Alimentos chatarra en las escuelas

ANGEL CAMACHO

Hace unos días, leyendo uno de los matutinos locales, leí la nota que señalaba que a poco más de un mes del inicio del ciclo escolar 2025-2026, en las escuelas de Tamaulipas se ha incumplido con la prohibición de venta de alimentos ultra procesados en cooperativas y tiendas escolares. Al respecto les comparto él porque es importante erradicar los alimentos chatarra de las escuelas.

Una buena alimentación es uno de los pilares fundamentales para el crecimiento, el desarrollo y la salud integral de niños y adolescentes. Durante estas etapas de la vida, el organismo se encuentra en constante cambio: crecen los huesos, se desarrollan los órganos, el cerebro alcanza su madurez funcional y se consolidan hábitos que, en muchos casos, acompañarán a la persona durante toda su vida.

La infancia es un periodo crítico para establecer patrones alimentarios saludables. Una dieta equilibrada, rica en frutas, verduras, cereales integrales, proteínas magras y lácteos, favorece un crecimiento adecuado, fortalece el sistema inmunológico y previene enfermedades como la anemia, la obesidad o los trastornos del desarrollo.

Por otro lado, el consumo excesivo de azúcares, alimentos ultra procesados y bebidas gaseosas puede alterar el metabolismo, generar caries y contribuir al aumento de peso desde edades tempranas.

En la adolescencia, los requerimientos nutricionales aumentan debido al rápido crecimiento físico y a los cambios hormonales. Es fundamental asegurar un adecuado aporte de hierro, calcio, proteínas y vitaminas, ya que estos nutrientes influyen directamente en la energía, la concentración, el rendimiento escolar y deportivo, además de ser determinantes en la salud ósea y muscular.

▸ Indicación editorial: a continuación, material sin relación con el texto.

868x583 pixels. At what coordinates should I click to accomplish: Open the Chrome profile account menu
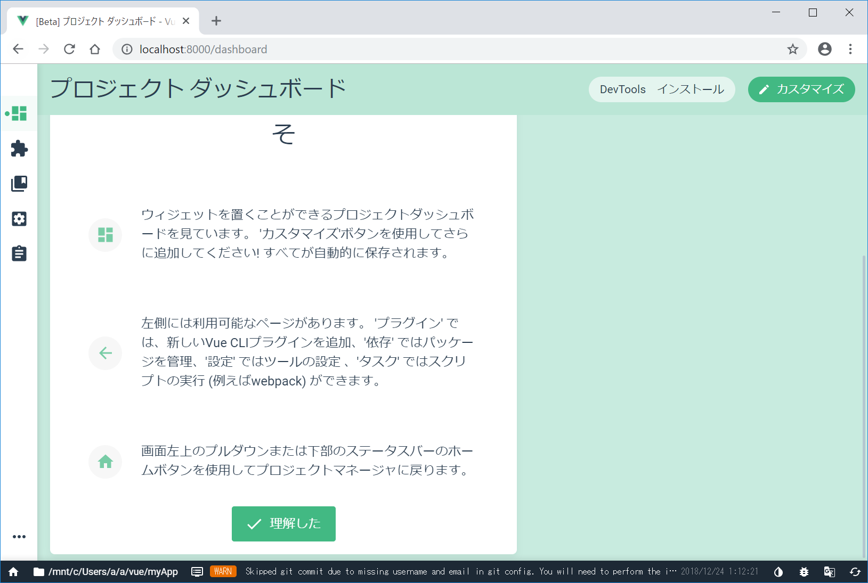tap(825, 50)
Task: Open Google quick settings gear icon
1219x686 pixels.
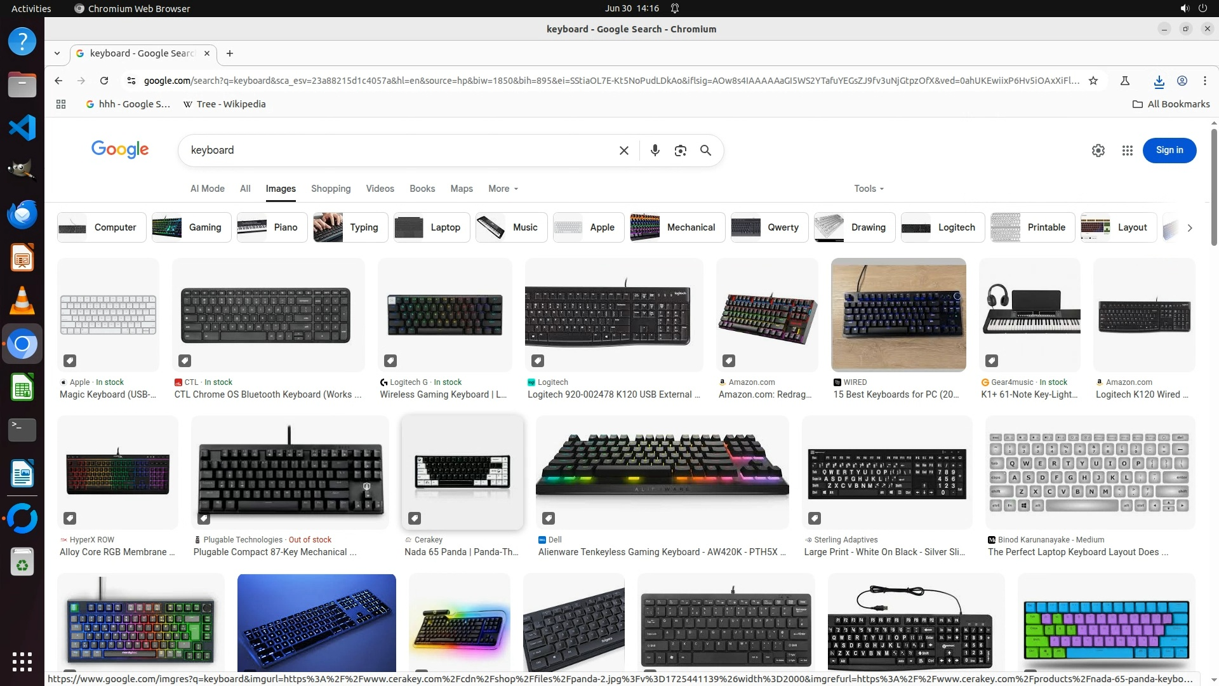Action: click(1098, 151)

Asimismo, una alimentación saludable en estas etapas no solo impacta en el cuerpo, sino también en la mente. Diversos estudios han demostrado que una dieta equilibrada mejora el estado de ánimo, reduce el riesgo de depresión y favorece el desarrollo cognitivo.

Por ello, la educación alimentaria debe comenzar en casa y reforzarse en las escuelas. Involucrar a los niños y adolescentes en la elección y preparación de los alimentos, fomentar el consumo de productos naturales y limitar los alimentos ultra procesados son pasos clave para formar adultos más sanos y conscientes de su bienestar.

Cuidar la alimentación desde la infancia y la adolescencia no es solo una medida de salud individual, sino una inversión en el futuro de toda la sociedad. Una generación bien nutrida es una generación más fuerte, más productiva y con mejores oportunidades de desarrollo.